Her remarks on Friday were a more pointed version of her earlier criticisms of the movement her opponent has spurred.
Last month in a speech in Reno, Nev., Mrs. Clinton devoted an address to criticizing Mr. Trump for “taking hate groups mainstream” and “helping a radical fringe take over the Republican Party.”
In talking points given to surrogates on Saturday, and obtained by The New York Times, the campaign advised anyone speaking about the “deplorable” issue in the news media to reiterate that while Mrs. Clinton intended to say “some” instead of “half,” Mr. Trump, as she had pointed out in the past, “has clearly brought the alt-right’s hate into his campaign and into the mainstream.”
The talking points advised that anyone who is pressed on the “deplorable” remarks should assert that the news media was holding Mrs. Clinton to a different standard than Mr. Trump, with this suggested rejoinder: “Are they going to make more out of this story than they made out of the racist, misogynistic Trump comments that got us here in the first place?”

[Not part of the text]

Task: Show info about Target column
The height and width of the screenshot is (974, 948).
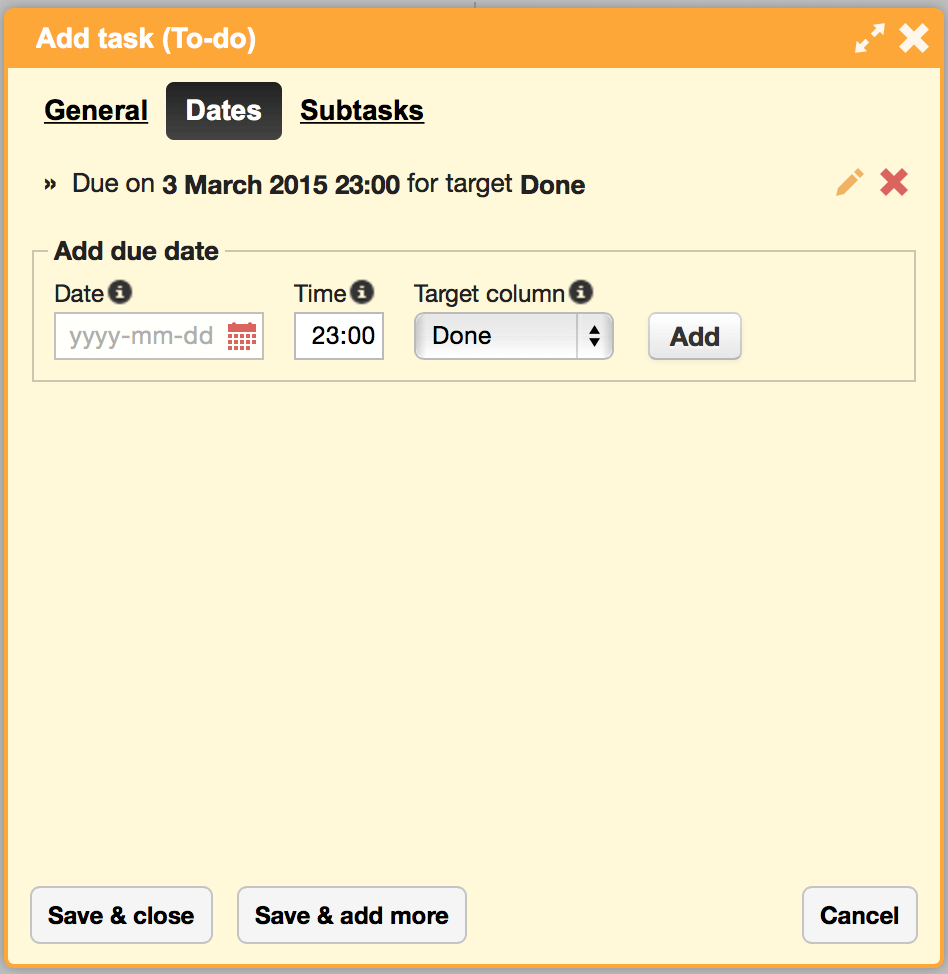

True to form, some in the media are carrying water for the GOP on the issue and ignoring the groups Trump insults at nearly every one of his rallies, engaging in their routine false equivalence of Trump's daily outrageous remarks and one by Clinton that is all too accurate.  Part of the motivation for this, of course is due to the undeserved deference given to Christofascists who wrap their hatred of others in the cloak of religion.  Hate is hate, no matter what the excuse given to justify it.  Much of Trumps base is made up of people who simply put are NOT nice or decent people. Hillary got it right.